The service ends with the Lord's Prayer and instructions for members to exit through the church's back entrance—tear gas is in the air in front. A short time later, a wailing ambulance arrives, delivering six young men. One clutches his wrist; another reveals a back peppered with birdshot. Another will probably lose his eye.
Violence Strikes Home
The following night, the violence touches the church family. A KDEC teenager is shot near Tahrir. News spreads that someone kidnapped the daughter of a church member. Another member is found dead, murdered on his way home from the airport.
"Lord, let this be the pain of childbirth," prays Maurice. "Let the suffering bring life."
The graffiti covering downtown Cairo chronicles the elated optimism of the Egyptian revolution's early days. Spray-painted pairings of crosses and crescents abound.
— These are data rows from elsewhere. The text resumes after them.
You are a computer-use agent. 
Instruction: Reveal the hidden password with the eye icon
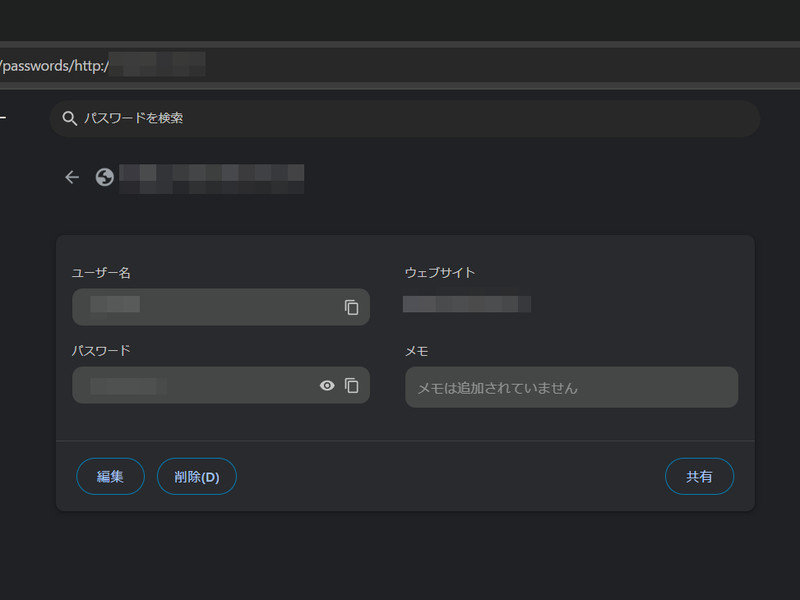click(326, 385)
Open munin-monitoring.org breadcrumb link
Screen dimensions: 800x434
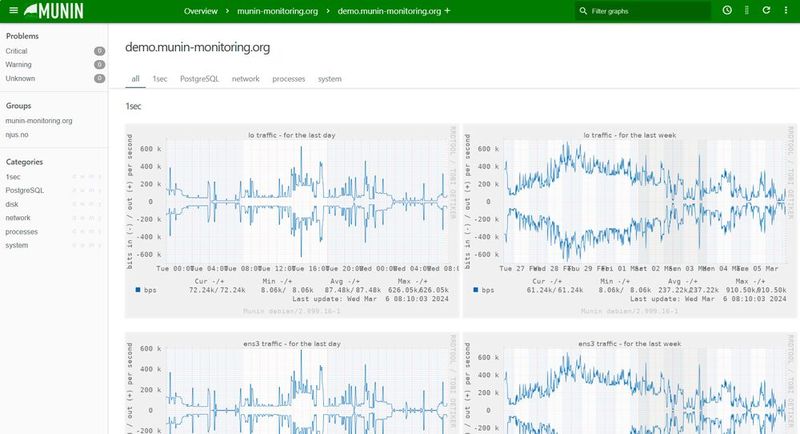click(277, 11)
But today's headlines belie that peace and prosperity are near at hand.
A report by the Maspero Youth Union, a leading religious advocacy group, documents six violent attacks against Copts during the first year of the revolution, compared with fifteen during Mubarak's entire 30-year reign. The front page of Egypt's only Coptic newspaper, Watani, regularly reports incidents of "collective punishment" in which Christian families in rural villages are ordered to leave town in order to preserve the peace after an individual Christian's transgression.
Last week Copts protested in Cairo after a state security court in Minya sentenced 12 Copts to life in prison while acquitting 8 Muslims for their roles in a deadly April 2011 fight that killed several Muslims and destroyed dozens of Christian homes and businesses. And today Copts are facing blame for "betraying the revolution" after the first free presidential election in Egypt's history—despite more than a year of revolutionary activism—resulted in a runoff between two all-too-familiar choices: the old Mubarak regime vs. the Muslim Brotherhood.
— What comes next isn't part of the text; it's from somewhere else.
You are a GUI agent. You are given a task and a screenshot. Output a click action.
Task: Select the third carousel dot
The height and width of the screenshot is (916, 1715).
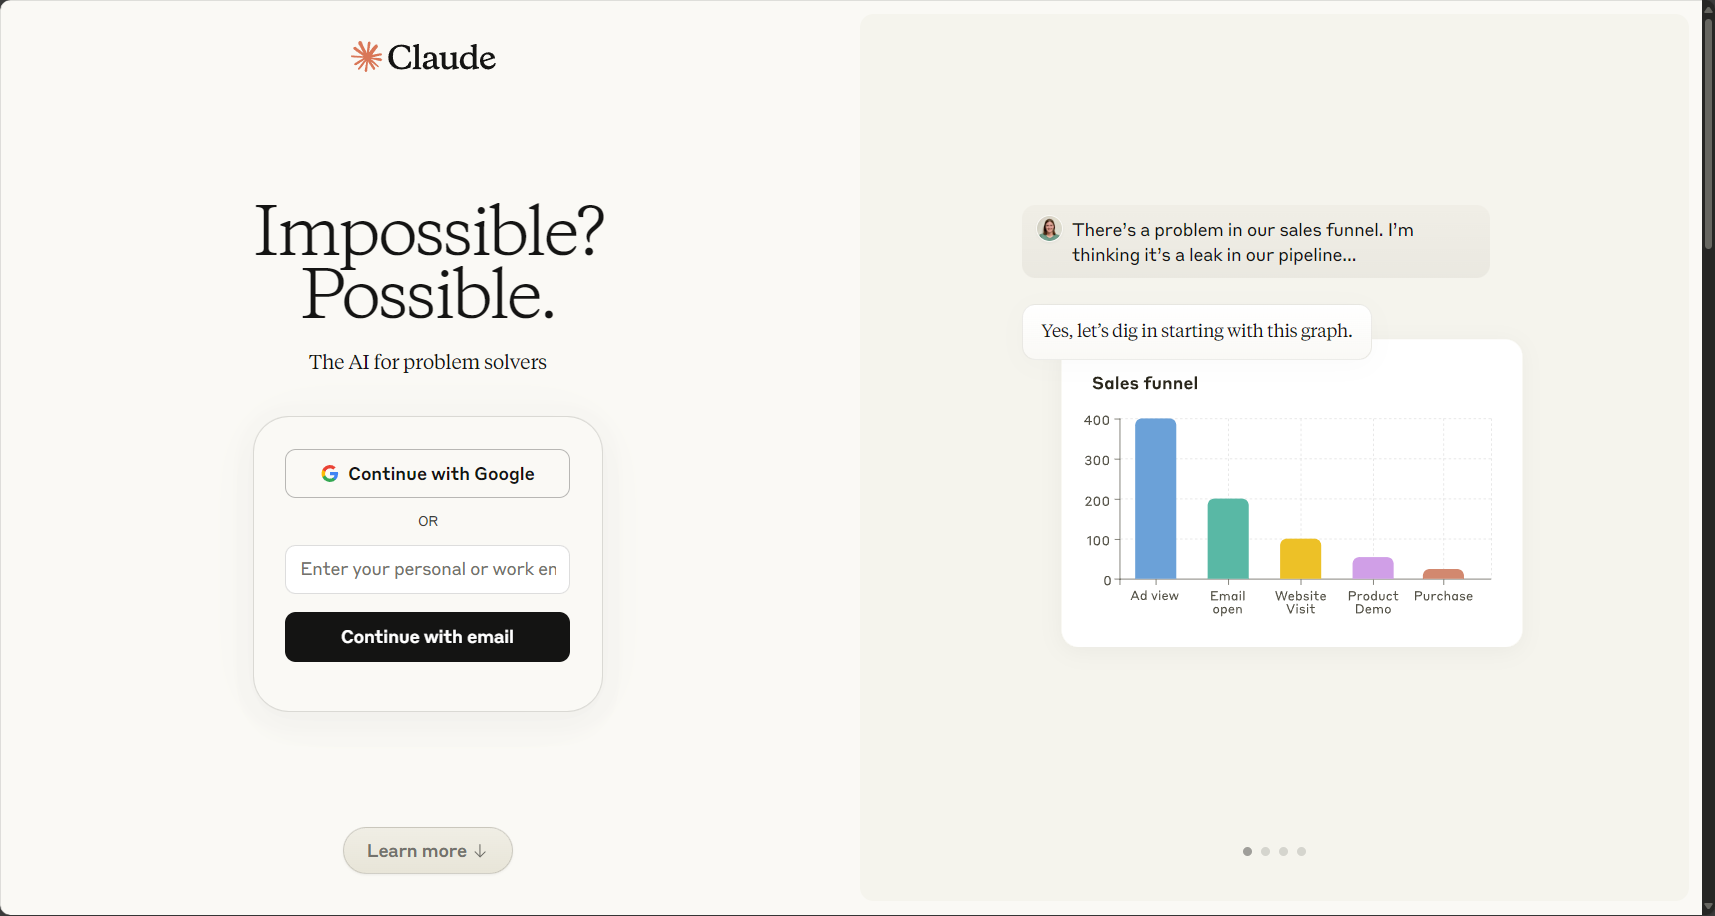click(1283, 852)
Are Christians fleeing Egypt? Some, yes. Nearly every church can name a family that has emigrated. Many more families desire to follow suit but cannot.
But the closer one looks, an irony emerges. Coptic leaders report that a significant number of Christians, especially in rural or poor communities, do fear the future. But many of the most ardently Christian—former Muslims who now follow Christ and have the most to lose under an Islamist government—are the most eager to stay. They hold to their love of country—and to their belief in God's promise in Isaiah 19: "Blessed be Egypt my people."